Davide Mancini, Gilles Antoniazza, and Stuart Lane
Davide Mancini et al.
  • Lausanne, Institute of Earth Surface Dynamics, Université de Lausanne, Switzerland (davide.mancini@unil.ch)

River bathymetric investigation has a long tradition as river-bed morphology is a crucial geomorphological variable that also has implications for river ecology and sediment management. In one sense, this is becoming more straightforward with the development of UAV platforms and SfM-MVS photogrammetry. Mapping inundated and exposed areas simultaneously has proved possible either by adopting two media refraction correction or by using some form of the Beer-Lambert Law. However, both of these approaches rely upon the bed being visible which becomes restricted to progressively shallower zones as stream turbidity increases. Traditional survey techniques to collect bathymetric data for inundated zones (e.g. total station or differential GPS systems) are time consuming and require a trade-off between point density and the spatial extent of survey. In this study we test a simple hypothesis: it is possible to generalize the likely depth of water in a shallow braided stream from basic planimetric information and use such statistical relationships to reconstruct the bathymetry of inundated zones. This is based upon the principle that a suite of planimetric variables (e.g. distance from stream banks, river channel width, local curvature magnitude and direction, streamline convergence and divergence) can be used to model the spatial distribution of water depths.

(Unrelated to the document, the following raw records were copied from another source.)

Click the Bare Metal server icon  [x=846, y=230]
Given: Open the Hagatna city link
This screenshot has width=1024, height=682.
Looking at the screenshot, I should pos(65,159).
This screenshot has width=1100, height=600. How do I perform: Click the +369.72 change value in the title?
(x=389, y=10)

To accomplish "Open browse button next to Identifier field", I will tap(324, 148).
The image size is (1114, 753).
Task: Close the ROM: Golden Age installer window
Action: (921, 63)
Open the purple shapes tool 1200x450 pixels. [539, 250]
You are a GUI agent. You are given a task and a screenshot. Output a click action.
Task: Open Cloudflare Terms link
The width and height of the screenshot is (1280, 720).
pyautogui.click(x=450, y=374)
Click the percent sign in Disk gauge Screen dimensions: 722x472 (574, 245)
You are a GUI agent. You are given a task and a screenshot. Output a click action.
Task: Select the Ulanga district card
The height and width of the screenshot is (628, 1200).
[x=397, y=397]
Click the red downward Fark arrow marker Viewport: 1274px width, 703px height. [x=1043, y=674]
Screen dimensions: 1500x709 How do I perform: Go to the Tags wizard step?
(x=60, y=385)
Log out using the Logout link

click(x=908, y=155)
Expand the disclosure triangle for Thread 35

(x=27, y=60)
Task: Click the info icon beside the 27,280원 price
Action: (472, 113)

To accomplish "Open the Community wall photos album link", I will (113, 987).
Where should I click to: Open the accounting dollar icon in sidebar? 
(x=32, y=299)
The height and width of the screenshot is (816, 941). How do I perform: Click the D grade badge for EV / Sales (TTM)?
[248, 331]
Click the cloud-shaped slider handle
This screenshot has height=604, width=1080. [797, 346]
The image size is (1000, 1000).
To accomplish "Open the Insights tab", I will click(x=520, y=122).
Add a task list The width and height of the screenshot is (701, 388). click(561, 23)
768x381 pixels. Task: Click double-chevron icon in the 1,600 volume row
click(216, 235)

We attempt to do this for a shallow braided river with high suspended sediment concentrations using orthoimages and DEMs derived from application of SfM-MVS photogrammetry to UAV-based imagery. We develop separate calibration and validation relationships to train and to assess the statistical models developed. These are then applied to the stream to produce bathymetric maps of flow depth for integration with SfM-MVS derived data from exposed areas. The method produces a point specific measure of uncertainty and tests suggest that the associated uncertainties are sufficiently low that after propagation into DEMs of difference reliable data on braided river dynamics and erosion and deposition volumes can be obtained.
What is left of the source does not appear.